La solidarité collective au Niger et au Mali

Le « Borgou » en Zarma au Niger ou « Bouranchi » en Bambara, au Mali, une pratique ancestrale qui matérialise la valeur de la solidarité.

Sur les sables fins du sahel au Niger et dans la prairie où fleurie encore les herbes fines au Mali, vivent Fatouma Ahmadou et Moriba Diarra. Fatouma, une mère veuve depuis presqu’un an avec quatre enfants, vit dans le village de Kollo, une zone zarma au Niger. Moriba Kanté, ancien forgeron à la retraite depuis son accident, habite dans le village de Torodo au Mali, dans la zone Bambara.

=======

# [Consignes]
A. Résumez en deux phrases le texte sur la solidarité collective.
B. Recopiez mot pour mot le passage du texte sur la solidarité collective qui commence par « Sur les sables » et va jusqu'à « la zone Bambara. ».
C. D'après le texte sur la solidarité collective, depuis combien de temps Fatouma est-elle veuve ?

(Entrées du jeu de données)
=======

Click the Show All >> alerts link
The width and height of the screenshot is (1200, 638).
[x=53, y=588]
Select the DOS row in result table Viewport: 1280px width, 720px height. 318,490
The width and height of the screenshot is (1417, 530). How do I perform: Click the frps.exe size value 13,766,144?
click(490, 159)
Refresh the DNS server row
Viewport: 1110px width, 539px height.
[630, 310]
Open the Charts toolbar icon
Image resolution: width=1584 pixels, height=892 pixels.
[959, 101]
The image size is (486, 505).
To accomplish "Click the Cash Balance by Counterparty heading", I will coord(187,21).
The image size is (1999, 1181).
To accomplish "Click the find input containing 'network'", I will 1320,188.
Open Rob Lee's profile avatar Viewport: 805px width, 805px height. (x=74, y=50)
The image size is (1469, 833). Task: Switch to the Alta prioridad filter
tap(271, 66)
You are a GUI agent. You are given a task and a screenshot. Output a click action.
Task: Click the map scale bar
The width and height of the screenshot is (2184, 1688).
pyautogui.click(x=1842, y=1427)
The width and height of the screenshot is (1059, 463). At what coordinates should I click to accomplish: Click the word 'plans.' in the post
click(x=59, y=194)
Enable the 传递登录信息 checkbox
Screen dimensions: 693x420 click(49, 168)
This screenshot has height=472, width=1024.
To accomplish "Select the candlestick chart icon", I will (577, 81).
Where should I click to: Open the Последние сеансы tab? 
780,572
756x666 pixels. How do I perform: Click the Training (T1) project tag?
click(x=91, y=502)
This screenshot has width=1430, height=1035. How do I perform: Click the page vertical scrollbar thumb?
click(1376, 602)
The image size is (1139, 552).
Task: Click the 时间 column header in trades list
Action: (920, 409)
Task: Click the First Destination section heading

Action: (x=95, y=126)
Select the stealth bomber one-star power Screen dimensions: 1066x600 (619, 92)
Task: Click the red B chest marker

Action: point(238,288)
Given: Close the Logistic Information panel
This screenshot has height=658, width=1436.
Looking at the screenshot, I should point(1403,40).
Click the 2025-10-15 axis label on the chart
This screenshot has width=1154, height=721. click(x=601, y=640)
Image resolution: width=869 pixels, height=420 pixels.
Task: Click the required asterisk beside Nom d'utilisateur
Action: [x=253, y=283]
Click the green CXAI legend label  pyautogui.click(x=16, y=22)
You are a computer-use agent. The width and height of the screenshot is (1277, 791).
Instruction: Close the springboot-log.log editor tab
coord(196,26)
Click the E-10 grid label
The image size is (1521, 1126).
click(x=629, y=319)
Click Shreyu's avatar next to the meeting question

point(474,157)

=======

# [Résultats par consigne]
A. Le « Borgou » en zarma au Niger, ou « Bouranchi » en bambara au Mali, est une pratique ancestrale qui matérialise la valeur de la solidarité. Fatouma Ahmadou, veuve depuis presque un an avec quatre enfants, vit à Kollo, en zone zarma au Niger, tandis que Moriba, ancien forgeron à la retraite depuis son accident, habite à Torodo, en zone bambara au Mali.

B.
Sur les sables fins du sahel au Niger et dans la prairie où fleurie encore les herbes fines au Mali, vivent Fatouma Ahmadou et Moriba Diarra. Fatouma, une mère veuve depuis presqu’un an avec quatre enfants, vit dans le village de Kollo, une zone zarma au Niger. Moriba Kanté, ancien forgeron à la retraite depuis son accident, habite dans le village de Torodo au Mali, dans la zone Bambara.

C. Depuis presque un an.